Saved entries
..........

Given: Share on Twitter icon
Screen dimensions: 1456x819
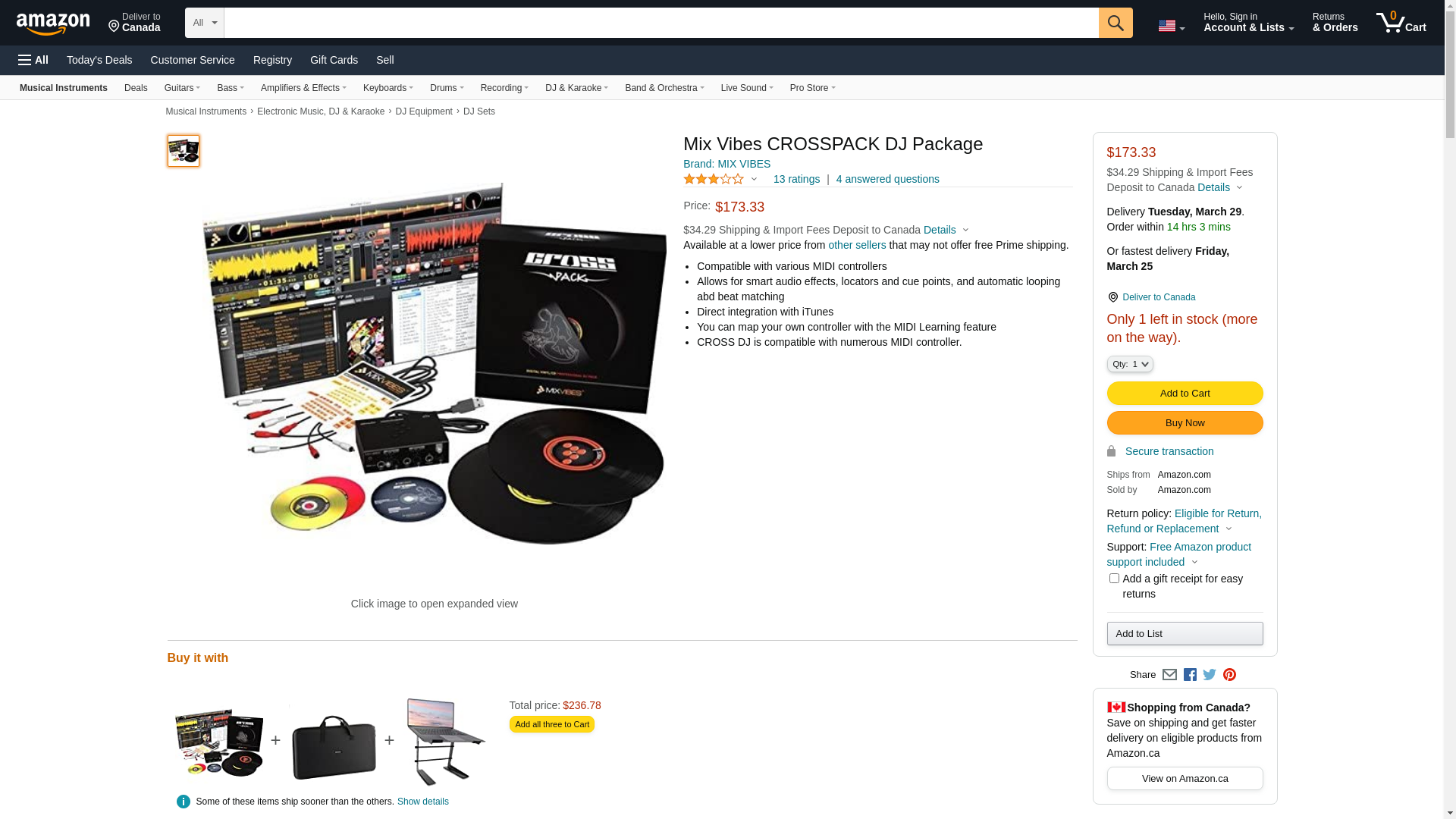Looking at the screenshot, I should pyautogui.click(x=1210, y=675).
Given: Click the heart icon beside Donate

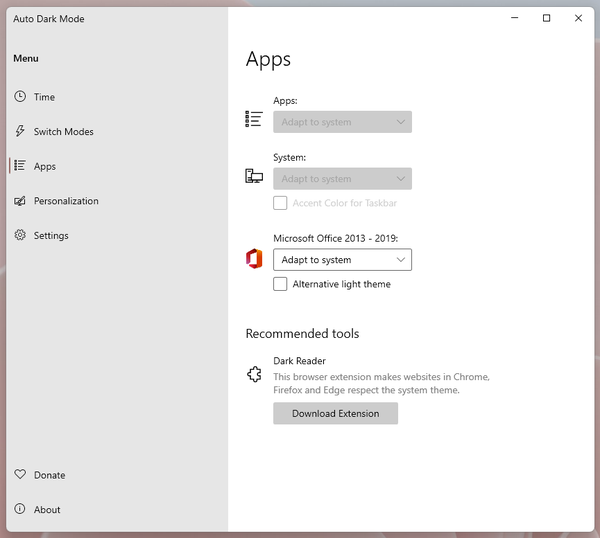Looking at the screenshot, I should point(20,475).
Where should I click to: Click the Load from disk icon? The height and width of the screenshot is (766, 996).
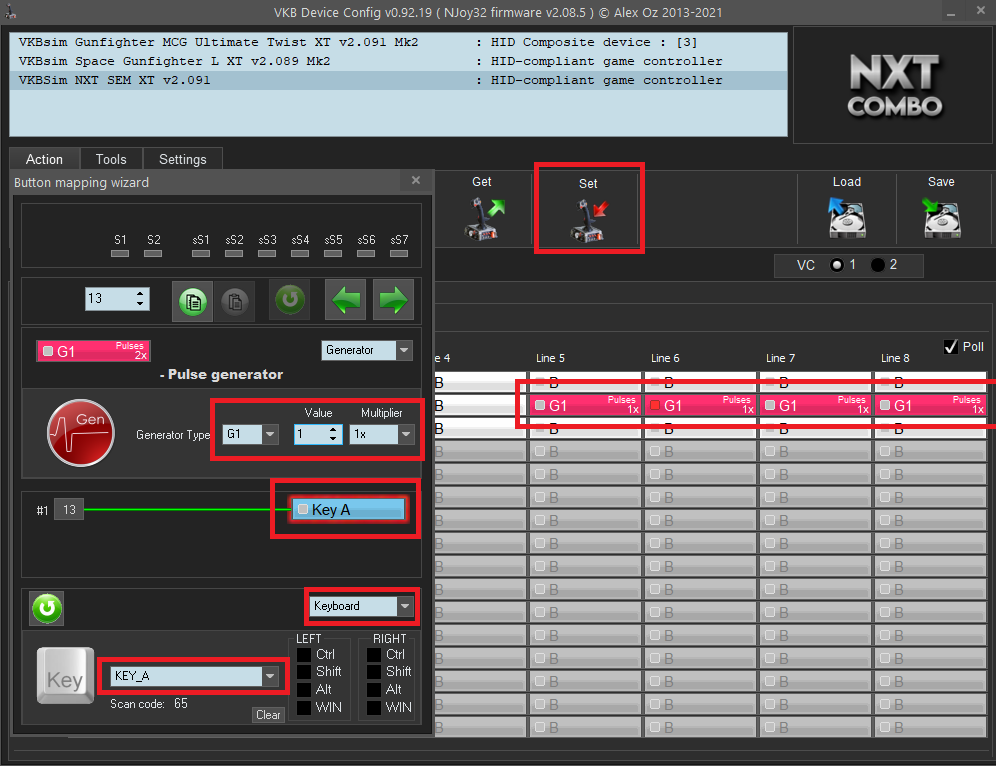coord(846,217)
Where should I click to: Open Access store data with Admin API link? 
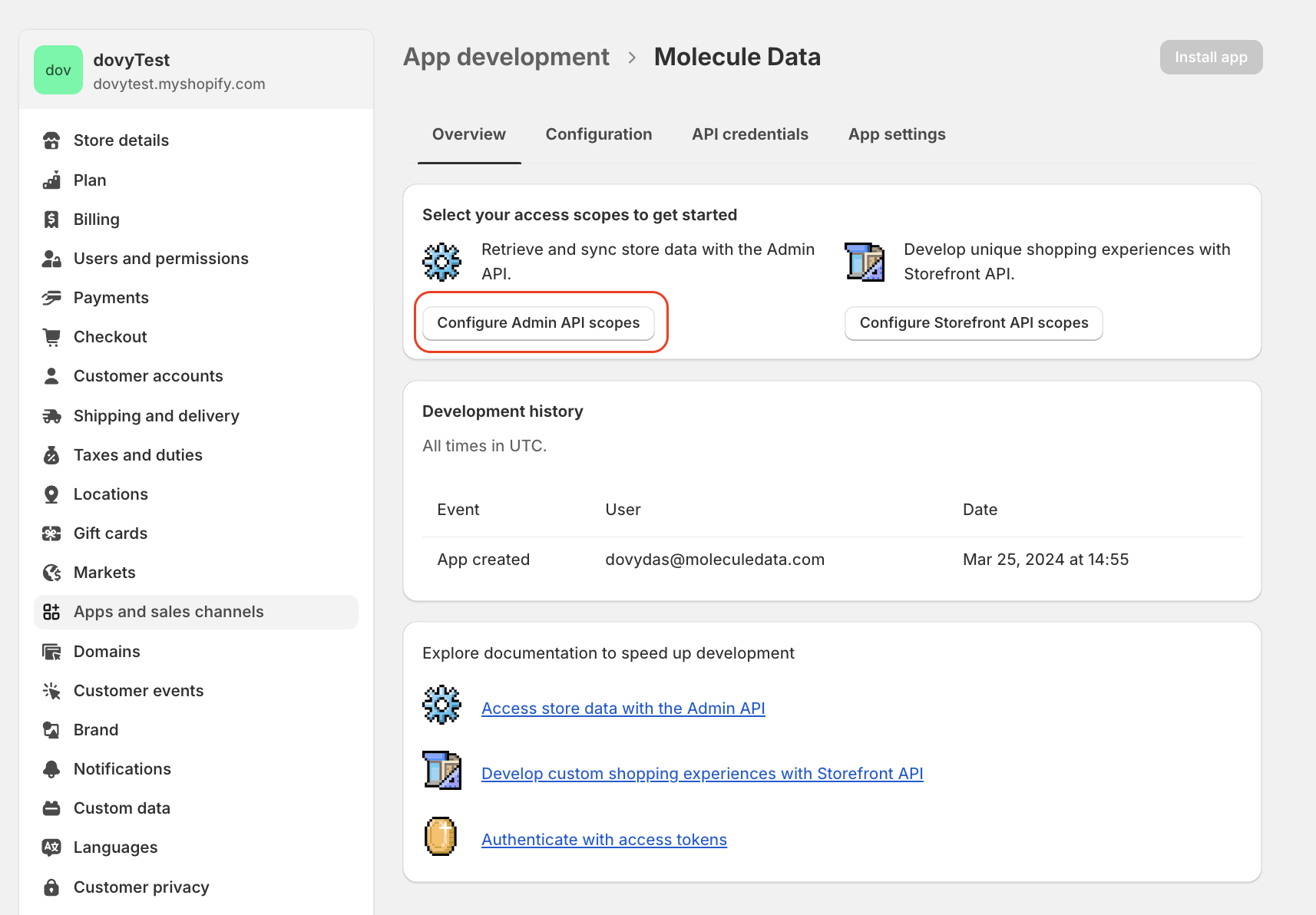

..........

▸ Work instruction
Set down all records verbatim, omitting images.

▸ Output for this task
Given: Share on Twitter icon
Screen dimensions: 1456x819
Looking at the screenshot, I should pyautogui.click(x=1210, y=675).
Given: Click the heart icon beside Donate

Looking at the screenshot, I should point(20,475).
Where should I click to: Click the Load from disk icon? The height and width of the screenshot is (766, 996).
coord(846,217)
Where should I click to: Open Access store data with Admin API link? 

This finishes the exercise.